— Given task A —
In the notebook code, what chunk size is given to the RecursiveCharacterTextSplitter?

— Text provided —
## start

In [1]:
PDF_FILE = "paul.pdf"

# We'll be using Llama 3.1 8B for this example.
MODEL = "llama3.1"

In [2]:
from langchain_community.document_loaders import PyPDFLoader

loader = PyPDFLoader(PDF_FILE)
pages = loader.load()

print(f"Number of pages: {len(pages)}")
print(f"Length of a page: {len(pages[1].page_content)}")
print("Content of a page:", pages[1].page_content)

Number of pages: 9
Length of a page: 3217
Content of a page: 10% a week. And while 110 may not seem much better than 100,if you keep growing at 10% a week you'll be surprised how bigthe numbers get. After a year you'll have 14,000 users, and after2 years you'll have 2 million.You'll be doing different things when you're acquiring users athousand at a time, and growth has to slow down eventually. Butif the market exists you can usually start by recruiting usersmanually and then gradually switch to less manual methods. [3]Airbnb is a classic example of this technique. Marketplaces are sohard to get rolling that you should expect to take heroic measuresat first. In Airbnb's case, these consisted of going door to door inNew York, recruiting new users and helping existing ones improvetheir listings. When I remember the Airbnbs during YC, I picturethem with rolly bags, because when they showed up for tuesdaydinners they'd always just flown back from somewhere.FragileAirbnb now seems like an 

In [3]:
from langchain_text_splitters import RecursiveCharacterTextSplitter

splitter = RecursiveCharacterTextSplitter(chunk_size=1500, chunk_overlap=100)

chunks = splitter.split_documents(pages)
print(f"Number of chunks: {len(chunks)}")
print(f"Length of a chunk: {len(chunks[1].page_content)}")
print("Content of a chunk:", chunks[1].page_content)

## end

Entries on target coordinates
## start

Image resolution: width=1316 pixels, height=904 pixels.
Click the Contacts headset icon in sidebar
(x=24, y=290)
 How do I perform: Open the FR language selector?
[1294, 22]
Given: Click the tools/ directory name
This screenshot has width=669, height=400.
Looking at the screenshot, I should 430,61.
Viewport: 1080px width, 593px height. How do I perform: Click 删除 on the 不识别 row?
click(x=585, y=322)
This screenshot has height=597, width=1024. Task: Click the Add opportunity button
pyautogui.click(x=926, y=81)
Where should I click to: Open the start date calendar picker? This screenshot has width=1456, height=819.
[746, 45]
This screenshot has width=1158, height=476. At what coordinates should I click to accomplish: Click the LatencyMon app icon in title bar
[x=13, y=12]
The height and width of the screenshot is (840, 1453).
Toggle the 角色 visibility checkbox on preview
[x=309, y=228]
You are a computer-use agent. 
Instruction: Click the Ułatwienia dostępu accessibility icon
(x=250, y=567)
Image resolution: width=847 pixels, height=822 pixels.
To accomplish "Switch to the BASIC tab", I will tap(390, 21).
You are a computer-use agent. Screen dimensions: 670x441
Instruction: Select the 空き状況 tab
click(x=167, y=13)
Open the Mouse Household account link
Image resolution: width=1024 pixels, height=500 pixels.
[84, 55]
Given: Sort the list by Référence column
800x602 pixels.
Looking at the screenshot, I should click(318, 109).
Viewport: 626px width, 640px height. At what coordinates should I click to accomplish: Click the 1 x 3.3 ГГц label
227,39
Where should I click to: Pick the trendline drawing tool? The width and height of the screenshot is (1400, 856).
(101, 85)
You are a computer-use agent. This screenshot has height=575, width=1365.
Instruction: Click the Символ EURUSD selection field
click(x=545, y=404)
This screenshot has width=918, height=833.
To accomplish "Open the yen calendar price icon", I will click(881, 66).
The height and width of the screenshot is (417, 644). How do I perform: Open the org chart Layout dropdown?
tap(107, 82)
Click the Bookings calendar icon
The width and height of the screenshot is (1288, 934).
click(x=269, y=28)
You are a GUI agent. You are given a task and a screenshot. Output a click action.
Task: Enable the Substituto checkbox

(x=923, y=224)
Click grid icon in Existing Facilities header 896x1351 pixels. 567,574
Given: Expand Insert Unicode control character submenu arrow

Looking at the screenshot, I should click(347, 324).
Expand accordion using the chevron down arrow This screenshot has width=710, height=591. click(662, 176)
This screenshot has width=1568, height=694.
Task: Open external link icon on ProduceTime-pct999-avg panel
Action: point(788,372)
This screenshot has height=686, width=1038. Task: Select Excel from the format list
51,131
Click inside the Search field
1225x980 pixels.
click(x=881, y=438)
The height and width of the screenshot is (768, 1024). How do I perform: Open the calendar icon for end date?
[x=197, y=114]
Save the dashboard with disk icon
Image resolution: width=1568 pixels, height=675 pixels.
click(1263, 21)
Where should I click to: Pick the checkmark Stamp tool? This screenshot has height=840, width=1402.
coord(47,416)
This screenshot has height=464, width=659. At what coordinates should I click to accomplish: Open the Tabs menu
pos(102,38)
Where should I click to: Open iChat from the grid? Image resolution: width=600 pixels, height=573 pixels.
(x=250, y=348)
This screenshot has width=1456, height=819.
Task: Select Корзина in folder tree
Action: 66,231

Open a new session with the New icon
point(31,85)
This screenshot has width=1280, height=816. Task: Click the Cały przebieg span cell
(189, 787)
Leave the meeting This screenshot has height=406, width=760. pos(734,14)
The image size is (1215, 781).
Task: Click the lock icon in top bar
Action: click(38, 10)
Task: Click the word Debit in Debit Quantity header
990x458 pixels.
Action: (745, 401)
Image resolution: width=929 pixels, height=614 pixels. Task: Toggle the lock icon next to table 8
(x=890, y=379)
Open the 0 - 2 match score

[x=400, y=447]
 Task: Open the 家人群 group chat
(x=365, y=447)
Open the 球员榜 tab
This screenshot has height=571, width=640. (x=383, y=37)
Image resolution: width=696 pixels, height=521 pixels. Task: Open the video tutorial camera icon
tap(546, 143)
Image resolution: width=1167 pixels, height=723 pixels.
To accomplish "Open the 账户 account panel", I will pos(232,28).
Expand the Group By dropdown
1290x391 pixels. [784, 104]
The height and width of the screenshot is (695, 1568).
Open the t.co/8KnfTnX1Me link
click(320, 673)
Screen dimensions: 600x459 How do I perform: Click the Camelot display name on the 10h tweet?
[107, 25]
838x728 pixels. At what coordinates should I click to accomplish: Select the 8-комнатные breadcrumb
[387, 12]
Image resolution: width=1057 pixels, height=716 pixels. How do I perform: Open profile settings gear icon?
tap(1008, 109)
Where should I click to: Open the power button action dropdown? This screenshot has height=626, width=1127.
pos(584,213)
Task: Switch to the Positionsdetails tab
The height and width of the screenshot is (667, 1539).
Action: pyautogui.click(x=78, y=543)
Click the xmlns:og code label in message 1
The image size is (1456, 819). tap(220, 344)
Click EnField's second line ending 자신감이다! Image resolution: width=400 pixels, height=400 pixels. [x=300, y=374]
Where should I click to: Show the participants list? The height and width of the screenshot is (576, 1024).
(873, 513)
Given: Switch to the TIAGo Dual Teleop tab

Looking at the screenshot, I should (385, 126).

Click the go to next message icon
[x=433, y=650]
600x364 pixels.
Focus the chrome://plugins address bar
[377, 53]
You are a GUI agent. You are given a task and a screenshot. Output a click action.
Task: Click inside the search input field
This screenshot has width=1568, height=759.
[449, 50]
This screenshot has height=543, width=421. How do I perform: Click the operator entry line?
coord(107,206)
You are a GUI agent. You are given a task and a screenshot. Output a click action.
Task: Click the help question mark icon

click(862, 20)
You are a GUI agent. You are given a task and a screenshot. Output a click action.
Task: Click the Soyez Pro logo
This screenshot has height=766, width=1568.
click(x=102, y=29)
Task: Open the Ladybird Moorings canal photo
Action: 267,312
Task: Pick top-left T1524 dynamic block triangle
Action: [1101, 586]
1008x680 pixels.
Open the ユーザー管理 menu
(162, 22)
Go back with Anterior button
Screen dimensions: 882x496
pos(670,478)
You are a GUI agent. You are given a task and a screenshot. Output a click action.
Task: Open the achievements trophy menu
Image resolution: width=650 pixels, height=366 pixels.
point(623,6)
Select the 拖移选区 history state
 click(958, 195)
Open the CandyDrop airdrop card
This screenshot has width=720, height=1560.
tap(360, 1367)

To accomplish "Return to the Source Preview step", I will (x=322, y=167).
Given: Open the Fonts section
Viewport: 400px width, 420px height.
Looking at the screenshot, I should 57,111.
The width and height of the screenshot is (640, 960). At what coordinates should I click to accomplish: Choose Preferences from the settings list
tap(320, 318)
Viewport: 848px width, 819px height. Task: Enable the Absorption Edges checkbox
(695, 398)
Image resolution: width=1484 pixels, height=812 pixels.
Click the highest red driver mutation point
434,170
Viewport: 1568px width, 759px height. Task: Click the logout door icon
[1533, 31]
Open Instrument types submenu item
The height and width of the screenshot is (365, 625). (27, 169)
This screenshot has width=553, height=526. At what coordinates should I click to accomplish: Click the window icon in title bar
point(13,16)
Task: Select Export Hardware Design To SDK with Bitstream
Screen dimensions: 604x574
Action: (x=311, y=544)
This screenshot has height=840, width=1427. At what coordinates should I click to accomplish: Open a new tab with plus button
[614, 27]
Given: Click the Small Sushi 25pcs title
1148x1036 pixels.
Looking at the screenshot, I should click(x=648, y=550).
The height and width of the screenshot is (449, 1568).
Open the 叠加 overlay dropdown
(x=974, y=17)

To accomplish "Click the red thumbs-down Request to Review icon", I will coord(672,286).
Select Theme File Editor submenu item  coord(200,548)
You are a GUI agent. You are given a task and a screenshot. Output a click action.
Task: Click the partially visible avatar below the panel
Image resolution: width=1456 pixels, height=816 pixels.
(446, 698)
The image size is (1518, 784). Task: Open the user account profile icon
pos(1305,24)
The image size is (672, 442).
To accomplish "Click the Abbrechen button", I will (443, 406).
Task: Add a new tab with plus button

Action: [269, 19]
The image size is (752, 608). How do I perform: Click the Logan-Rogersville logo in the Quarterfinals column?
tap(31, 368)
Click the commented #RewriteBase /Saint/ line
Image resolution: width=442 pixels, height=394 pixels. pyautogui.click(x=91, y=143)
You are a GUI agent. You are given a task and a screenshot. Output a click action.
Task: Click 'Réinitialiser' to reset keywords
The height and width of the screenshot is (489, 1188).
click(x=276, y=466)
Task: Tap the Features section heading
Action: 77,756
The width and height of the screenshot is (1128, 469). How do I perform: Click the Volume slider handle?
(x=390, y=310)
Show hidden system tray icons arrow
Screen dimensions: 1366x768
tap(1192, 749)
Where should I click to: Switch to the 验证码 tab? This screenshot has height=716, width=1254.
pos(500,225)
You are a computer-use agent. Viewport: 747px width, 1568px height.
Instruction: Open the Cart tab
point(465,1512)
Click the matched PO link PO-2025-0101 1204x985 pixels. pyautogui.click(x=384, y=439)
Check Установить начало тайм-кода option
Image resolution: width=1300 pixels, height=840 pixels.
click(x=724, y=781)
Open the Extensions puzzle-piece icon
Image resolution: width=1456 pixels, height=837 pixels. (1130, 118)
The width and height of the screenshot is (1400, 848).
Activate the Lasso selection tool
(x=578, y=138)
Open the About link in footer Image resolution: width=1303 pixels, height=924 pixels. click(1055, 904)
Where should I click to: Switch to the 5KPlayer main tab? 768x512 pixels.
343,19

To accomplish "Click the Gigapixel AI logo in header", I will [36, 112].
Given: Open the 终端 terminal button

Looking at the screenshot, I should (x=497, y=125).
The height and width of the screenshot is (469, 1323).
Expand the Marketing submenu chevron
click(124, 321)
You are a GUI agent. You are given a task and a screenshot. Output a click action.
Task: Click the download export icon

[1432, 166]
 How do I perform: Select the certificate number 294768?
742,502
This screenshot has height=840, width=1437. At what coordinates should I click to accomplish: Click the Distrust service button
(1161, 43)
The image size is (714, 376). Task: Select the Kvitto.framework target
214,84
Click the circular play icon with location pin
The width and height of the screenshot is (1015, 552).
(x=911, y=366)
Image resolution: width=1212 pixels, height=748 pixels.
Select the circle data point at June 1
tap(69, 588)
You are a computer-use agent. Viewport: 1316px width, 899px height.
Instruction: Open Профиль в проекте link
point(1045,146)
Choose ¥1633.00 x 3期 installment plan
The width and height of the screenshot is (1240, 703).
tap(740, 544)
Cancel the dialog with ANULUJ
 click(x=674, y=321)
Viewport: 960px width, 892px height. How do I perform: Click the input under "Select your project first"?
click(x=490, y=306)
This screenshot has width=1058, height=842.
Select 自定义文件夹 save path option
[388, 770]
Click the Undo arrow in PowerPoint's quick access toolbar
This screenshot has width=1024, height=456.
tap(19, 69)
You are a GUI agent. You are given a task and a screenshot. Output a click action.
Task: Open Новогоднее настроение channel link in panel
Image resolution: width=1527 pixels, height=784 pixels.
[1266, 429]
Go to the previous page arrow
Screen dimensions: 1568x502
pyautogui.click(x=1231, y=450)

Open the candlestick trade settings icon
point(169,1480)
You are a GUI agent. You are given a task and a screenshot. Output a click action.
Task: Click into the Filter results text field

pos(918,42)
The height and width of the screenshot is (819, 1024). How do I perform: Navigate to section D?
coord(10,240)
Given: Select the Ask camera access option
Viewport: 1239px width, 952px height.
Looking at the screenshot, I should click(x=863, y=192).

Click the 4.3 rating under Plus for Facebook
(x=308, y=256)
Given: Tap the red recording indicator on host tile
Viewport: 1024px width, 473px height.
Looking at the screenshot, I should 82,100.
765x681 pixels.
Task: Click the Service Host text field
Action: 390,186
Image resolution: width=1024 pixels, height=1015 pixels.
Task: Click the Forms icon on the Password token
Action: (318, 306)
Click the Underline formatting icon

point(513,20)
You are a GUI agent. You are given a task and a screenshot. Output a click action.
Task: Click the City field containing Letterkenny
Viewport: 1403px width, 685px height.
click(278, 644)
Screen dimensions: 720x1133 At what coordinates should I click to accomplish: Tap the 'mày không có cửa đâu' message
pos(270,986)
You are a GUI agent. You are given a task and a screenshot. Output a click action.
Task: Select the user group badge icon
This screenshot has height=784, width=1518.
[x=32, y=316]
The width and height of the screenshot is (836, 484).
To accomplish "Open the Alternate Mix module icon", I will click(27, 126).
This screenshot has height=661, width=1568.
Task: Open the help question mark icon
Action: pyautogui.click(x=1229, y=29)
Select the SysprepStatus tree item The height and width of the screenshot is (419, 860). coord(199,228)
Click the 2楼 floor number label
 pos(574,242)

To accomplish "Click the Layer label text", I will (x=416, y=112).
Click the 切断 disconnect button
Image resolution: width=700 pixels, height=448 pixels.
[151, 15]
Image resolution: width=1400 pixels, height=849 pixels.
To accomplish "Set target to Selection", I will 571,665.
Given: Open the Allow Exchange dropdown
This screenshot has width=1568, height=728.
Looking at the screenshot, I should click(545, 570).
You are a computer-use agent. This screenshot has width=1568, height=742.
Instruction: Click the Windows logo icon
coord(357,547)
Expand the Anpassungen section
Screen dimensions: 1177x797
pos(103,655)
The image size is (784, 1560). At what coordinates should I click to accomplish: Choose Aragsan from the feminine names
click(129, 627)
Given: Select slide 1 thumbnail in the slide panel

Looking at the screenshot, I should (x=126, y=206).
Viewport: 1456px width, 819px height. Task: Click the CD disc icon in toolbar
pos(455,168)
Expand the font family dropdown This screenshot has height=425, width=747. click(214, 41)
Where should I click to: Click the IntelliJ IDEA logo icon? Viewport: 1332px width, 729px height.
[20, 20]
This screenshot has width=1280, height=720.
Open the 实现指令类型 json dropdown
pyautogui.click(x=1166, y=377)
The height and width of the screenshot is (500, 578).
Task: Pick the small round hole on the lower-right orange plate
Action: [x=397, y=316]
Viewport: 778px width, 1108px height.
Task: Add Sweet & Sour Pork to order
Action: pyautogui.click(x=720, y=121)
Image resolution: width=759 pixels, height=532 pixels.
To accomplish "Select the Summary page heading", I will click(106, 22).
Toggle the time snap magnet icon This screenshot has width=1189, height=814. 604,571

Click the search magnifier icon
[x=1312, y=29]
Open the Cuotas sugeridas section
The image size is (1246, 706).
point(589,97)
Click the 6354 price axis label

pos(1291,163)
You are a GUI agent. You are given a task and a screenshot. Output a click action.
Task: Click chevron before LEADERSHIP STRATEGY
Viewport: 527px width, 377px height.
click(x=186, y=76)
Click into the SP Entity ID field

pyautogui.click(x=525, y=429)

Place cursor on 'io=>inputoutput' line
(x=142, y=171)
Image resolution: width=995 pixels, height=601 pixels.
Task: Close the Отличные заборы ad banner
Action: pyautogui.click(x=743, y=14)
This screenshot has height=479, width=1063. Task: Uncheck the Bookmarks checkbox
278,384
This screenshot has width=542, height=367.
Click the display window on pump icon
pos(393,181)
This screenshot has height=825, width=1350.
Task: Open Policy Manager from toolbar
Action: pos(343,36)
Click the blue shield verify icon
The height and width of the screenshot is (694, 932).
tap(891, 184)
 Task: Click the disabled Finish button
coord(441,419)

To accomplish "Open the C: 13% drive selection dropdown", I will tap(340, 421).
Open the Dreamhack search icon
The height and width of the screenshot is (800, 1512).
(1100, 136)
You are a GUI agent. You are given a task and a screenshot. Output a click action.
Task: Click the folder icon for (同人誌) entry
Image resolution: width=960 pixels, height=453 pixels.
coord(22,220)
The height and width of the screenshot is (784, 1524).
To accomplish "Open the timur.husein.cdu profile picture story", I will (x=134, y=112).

## end

— Given task B —
Extract every line of the entries from their first line down to the line containing "will click(881, 66).", including both ends, and reproduce those lines unchanged with nothing else.

— Correct response A —
1500

— Correct response B —
Image resolution: width=1316 pixels, height=904 pixels.
Click the Contacts headset icon in sidebar
(x=24, y=290)
 How do I perform: Open the FR language selector?
[1294, 22]
Given: Click the tools/ directory name
This screenshot has width=669, height=400.
Looking at the screenshot, I should 430,61.
Viewport: 1080px width, 593px height. How do I perform: Click 删除 on the 不识别 row?
click(x=585, y=322)
This screenshot has height=597, width=1024. Task: Click the Add opportunity button
pyautogui.click(x=926, y=81)
Where should I click to: Open the start date calendar picker? This screenshot has width=1456, height=819.
[746, 45]
This screenshot has width=1158, height=476. At what coordinates should I click to accomplish: Click the LatencyMon app icon in title bar
[x=13, y=12]
The height and width of the screenshot is (840, 1453).
Toggle the 角色 visibility checkbox on preview
[x=309, y=228]
You are a computer-use agent. 
Instruction: Click the Ułatwienia dostępu accessibility icon
(x=250, y=567)
Image resolution: width=847 pixels, height=822 pixels.
To accomplish "Switch to the BASIC tab", I will tap(390, 21).
You are a computer-use agent. Screen dimensions: 670x441
Instruction: Select the 空き状況 tab
click(x=167, y=13)
Open the Mouse Household account link
Image resolution: width=1024 pixels, height=500 pixels.
[84, 55]
Given: Sort the list by Référence column
800x602 pixels.
Looking at the screenshot, I should click(318, 109).
Viewport: 626px width, 640px height. At what coordinates should I click to accomplish: Click the 1 x 3.3 ГГц label
227,39
Where should I click to: Pick the trendline drawing tool? The width and height of the screenshot is (1400, 856).
(101, 85)
You are a computer-use agent. This screenshot has height=575, width=1365.
Instruction: Click the Символ EURUSD selection field
click(x=545, y=404)
This screenshot has width=918, height=833.
To accomplish "Open the yen calendar price icon", I will click(881, 66).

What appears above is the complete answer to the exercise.